> JOB
Format the lines of the records, starting at the line containing "Click the San Francisco city text" and ending at the line containing "point(383,1102)", as a Markdown table with two columns: Row, which holds a sequential row number, and Text, which holds the line. Leave out blank lines.

+ + + + +

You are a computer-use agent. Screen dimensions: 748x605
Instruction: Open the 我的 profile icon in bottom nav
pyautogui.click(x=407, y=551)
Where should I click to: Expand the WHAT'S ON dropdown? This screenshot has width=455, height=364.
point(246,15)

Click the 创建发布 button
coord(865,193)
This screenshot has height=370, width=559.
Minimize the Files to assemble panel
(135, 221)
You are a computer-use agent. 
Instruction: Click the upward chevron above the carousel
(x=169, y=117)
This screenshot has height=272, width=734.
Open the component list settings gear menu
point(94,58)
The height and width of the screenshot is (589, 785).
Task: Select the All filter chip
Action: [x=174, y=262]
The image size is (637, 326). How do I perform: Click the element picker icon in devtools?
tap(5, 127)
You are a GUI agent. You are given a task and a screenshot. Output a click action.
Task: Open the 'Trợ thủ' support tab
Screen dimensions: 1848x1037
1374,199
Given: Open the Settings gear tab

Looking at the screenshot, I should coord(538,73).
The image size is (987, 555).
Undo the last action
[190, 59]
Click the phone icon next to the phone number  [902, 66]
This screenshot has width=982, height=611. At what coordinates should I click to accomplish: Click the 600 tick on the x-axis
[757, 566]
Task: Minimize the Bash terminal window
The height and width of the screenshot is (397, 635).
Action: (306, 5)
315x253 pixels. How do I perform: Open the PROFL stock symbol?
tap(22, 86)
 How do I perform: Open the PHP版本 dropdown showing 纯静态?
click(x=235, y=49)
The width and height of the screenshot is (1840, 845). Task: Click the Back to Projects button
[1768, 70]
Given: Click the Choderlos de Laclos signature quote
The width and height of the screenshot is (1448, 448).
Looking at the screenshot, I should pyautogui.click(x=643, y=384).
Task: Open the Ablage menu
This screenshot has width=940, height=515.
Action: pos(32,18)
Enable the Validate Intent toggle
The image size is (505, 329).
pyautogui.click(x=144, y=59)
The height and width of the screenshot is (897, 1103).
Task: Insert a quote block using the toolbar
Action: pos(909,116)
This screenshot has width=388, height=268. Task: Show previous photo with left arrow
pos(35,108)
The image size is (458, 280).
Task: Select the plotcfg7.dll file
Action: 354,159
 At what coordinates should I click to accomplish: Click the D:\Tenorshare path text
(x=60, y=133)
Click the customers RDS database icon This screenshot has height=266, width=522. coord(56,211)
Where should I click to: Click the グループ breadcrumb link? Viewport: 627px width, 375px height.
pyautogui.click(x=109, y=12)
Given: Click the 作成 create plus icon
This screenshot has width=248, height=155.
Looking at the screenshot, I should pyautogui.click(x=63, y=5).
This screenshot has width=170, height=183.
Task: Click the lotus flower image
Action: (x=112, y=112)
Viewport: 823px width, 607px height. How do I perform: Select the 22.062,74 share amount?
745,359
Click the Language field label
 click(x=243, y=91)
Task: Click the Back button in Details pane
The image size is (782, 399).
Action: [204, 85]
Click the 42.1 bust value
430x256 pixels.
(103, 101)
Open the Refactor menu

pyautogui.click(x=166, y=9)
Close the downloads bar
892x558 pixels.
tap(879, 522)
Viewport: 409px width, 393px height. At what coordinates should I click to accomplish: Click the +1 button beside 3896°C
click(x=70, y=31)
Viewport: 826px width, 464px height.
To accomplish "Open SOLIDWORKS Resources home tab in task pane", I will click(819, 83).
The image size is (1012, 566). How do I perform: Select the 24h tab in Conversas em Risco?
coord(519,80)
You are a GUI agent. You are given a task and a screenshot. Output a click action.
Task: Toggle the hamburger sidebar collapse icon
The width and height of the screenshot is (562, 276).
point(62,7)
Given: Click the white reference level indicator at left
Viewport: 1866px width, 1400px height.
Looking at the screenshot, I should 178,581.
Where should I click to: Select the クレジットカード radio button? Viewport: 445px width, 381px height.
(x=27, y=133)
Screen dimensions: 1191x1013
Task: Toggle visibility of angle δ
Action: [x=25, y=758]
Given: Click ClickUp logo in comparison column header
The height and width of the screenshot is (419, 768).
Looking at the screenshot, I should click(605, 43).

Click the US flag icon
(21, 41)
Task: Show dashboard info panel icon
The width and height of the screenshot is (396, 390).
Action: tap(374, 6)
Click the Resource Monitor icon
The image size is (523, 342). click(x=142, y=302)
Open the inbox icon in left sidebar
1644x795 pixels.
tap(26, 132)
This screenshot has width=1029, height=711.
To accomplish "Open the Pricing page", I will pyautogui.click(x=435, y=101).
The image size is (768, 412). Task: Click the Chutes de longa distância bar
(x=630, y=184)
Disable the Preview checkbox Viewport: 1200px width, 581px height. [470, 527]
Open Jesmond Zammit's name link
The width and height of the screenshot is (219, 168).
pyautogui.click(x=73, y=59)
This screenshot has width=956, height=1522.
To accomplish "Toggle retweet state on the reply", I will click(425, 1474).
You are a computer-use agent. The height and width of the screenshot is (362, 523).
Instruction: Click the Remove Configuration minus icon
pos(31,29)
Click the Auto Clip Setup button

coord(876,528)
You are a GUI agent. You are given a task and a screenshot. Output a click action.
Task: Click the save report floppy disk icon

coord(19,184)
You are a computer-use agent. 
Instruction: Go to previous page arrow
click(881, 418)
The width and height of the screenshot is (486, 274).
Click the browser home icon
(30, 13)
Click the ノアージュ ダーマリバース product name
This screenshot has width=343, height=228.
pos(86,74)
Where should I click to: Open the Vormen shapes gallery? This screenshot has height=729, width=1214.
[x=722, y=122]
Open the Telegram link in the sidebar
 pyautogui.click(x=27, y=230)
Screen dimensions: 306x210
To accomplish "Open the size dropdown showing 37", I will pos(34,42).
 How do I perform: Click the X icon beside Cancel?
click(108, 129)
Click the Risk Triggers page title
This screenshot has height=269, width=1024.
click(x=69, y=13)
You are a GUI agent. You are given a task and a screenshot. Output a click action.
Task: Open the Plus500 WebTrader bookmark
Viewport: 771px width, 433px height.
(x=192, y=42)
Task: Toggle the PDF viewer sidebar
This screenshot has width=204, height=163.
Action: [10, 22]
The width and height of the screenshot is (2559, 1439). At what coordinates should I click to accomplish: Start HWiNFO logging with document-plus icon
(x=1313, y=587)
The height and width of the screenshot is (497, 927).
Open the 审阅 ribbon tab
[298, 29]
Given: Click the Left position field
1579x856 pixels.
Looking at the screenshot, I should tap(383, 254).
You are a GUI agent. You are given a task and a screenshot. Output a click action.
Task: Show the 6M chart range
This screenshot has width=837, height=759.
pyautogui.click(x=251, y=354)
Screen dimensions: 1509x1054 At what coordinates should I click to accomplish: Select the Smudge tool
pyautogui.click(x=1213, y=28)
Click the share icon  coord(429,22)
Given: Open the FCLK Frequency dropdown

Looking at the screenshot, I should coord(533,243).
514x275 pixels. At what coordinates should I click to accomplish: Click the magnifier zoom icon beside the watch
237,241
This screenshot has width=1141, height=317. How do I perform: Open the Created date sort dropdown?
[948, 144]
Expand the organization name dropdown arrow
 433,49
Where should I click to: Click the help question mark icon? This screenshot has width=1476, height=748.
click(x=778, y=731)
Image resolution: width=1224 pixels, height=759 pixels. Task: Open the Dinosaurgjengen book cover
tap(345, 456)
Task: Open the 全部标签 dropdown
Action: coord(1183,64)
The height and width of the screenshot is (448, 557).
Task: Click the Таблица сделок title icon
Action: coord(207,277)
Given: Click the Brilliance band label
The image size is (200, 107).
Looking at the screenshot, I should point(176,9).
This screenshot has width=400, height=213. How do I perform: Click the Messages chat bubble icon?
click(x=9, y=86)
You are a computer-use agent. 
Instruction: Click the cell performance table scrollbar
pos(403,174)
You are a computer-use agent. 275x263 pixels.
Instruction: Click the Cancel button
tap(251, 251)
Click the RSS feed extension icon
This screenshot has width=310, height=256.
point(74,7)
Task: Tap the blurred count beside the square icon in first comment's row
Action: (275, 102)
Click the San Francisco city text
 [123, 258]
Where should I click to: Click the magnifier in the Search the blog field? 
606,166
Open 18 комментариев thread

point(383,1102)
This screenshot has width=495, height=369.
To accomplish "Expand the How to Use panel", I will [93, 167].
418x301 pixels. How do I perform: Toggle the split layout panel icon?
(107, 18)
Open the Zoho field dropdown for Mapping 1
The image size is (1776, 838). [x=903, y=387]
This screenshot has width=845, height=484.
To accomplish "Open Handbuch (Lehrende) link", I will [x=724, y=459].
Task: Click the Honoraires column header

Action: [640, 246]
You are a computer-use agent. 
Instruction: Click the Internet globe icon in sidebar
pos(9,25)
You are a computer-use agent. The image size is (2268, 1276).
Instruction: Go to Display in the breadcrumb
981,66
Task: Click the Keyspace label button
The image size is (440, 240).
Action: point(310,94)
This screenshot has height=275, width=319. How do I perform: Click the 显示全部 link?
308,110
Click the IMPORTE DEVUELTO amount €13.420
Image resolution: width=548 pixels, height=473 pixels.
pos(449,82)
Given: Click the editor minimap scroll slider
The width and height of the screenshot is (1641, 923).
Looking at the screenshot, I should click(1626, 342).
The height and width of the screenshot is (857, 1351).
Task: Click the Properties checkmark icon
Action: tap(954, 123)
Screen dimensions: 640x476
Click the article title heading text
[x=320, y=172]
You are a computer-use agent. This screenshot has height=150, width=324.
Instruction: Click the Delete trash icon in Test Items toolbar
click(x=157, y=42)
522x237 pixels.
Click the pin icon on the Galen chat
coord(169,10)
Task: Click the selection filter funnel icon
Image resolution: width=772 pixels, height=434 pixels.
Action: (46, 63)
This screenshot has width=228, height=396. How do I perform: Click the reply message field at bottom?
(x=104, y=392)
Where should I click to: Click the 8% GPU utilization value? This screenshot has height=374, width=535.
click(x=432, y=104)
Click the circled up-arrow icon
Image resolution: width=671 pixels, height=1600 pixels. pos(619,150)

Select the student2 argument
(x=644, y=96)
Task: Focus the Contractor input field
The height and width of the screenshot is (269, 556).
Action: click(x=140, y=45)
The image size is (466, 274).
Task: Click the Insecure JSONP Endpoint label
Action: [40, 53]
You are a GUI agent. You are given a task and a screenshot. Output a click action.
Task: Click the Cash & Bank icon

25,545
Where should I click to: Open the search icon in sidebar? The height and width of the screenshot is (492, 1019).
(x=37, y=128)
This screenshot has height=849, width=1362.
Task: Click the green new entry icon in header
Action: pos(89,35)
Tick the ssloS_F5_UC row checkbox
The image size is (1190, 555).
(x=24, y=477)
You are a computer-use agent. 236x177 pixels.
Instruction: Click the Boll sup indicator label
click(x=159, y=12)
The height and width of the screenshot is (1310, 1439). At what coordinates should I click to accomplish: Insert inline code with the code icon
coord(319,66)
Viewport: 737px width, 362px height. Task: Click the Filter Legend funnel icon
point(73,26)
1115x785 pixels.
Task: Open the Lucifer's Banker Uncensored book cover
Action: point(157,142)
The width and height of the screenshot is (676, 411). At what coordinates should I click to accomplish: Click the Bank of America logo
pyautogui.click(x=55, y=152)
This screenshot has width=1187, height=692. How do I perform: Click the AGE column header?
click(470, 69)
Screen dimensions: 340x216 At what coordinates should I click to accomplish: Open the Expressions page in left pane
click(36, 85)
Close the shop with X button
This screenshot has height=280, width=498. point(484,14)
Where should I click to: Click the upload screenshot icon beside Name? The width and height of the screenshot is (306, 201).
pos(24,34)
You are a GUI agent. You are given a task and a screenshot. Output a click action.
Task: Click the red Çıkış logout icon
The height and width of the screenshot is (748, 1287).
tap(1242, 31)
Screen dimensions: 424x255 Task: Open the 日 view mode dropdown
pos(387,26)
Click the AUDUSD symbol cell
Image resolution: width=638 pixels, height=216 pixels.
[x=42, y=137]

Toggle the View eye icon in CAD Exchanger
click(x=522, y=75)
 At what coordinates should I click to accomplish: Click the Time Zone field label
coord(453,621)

+ + + + +

> RESULT OF THIS EXERCISE
| Row | Text |
|---|---|
| 1 | Click the San Francisco city text |
| 2 |  [123, 258] |
| 3 | Where should I click to: Click the magnifier in the Search the blog field?  |
| 4 | 606,166 |
| 5 | Open 18 комментариев thread |
| 6 | point(383,1102) |